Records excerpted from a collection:
[Start of section]

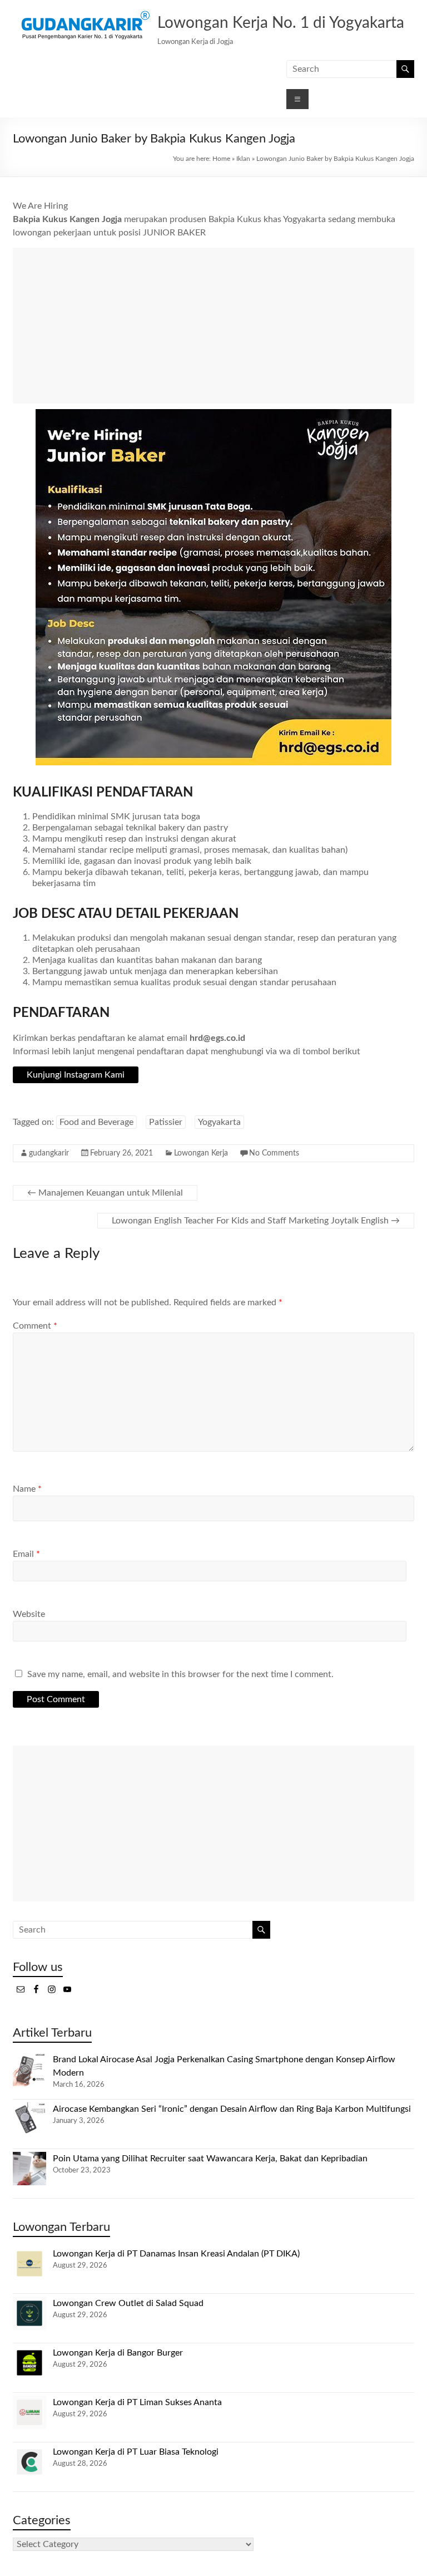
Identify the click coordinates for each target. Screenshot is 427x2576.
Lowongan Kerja (201, 1153)
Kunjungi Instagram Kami (76, 1074)
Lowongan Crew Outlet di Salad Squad (128, 2303)
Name (27, 1488)
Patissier (165, 1122)
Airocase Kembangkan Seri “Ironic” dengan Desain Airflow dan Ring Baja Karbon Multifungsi (232, 2109)
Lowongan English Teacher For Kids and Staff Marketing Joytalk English (256, 1220)
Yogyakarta (219, 1122)
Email (26, 1554)
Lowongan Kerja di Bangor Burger (118, 2352)
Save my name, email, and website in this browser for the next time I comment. (180, 1674)
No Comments (274, 1153)
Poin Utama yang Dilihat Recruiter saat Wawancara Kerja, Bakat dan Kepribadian (210, 2158)
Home (221, 158)
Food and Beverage (96, 1122)
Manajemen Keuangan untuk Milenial (105, 1192)
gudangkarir (49, 1153)
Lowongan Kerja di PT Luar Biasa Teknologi (136, 2451)
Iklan (243, 158)
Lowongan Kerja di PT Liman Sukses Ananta (137, 2402)
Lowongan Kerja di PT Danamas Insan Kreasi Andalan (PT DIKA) (176, 2253)
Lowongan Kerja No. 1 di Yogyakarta (280, 23)
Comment (35, 1325)
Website (29, 1614)
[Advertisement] (213, 326)
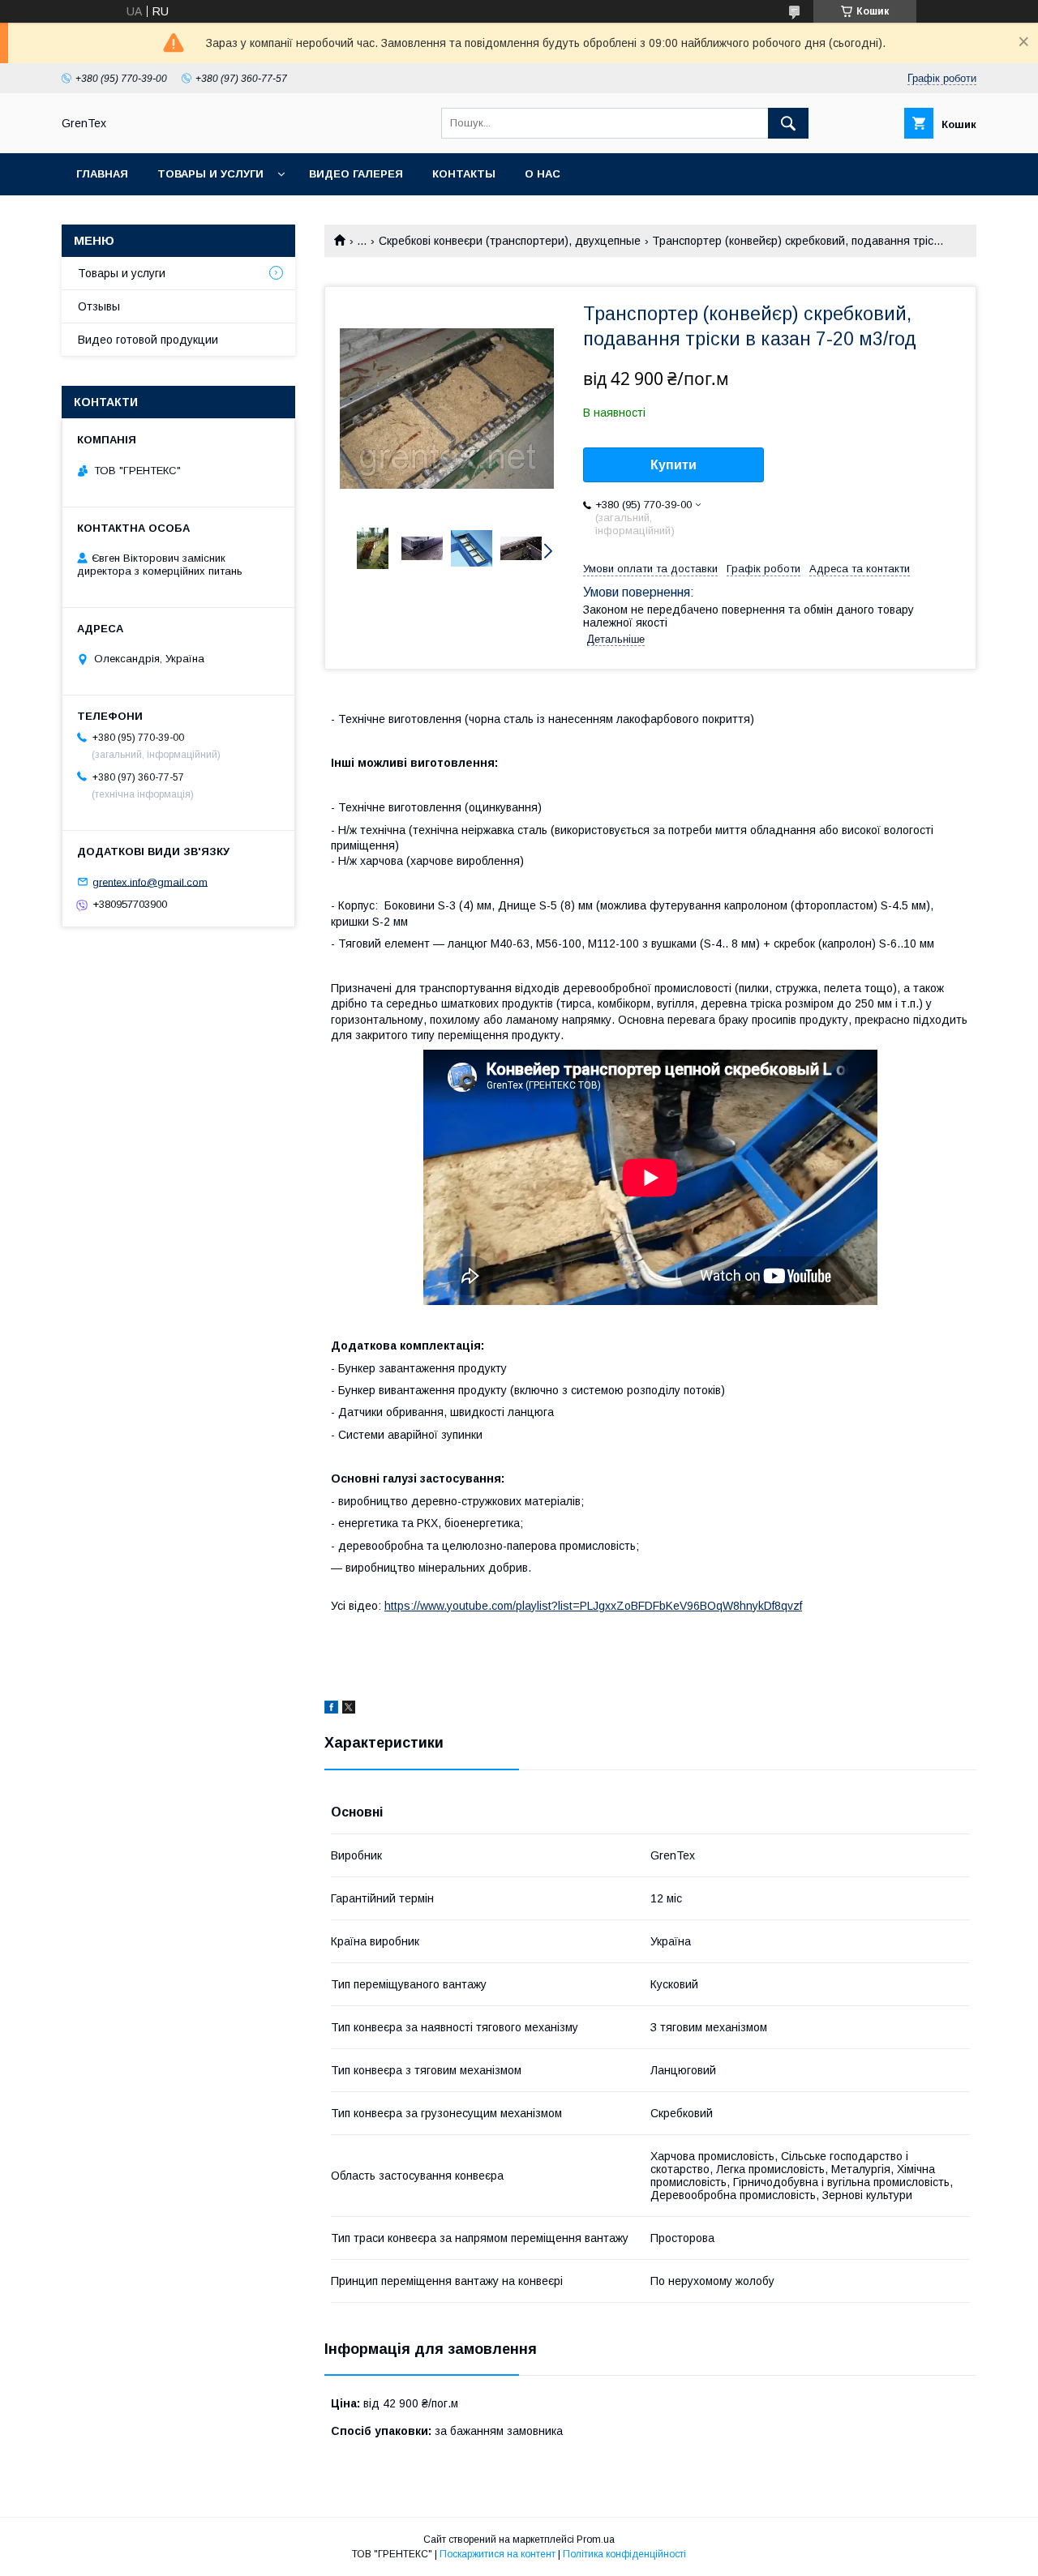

[End of section]

*Exercise*
Line count for the string "Kerja": work it out from the records above and reply with the number alone.

*Output below*
7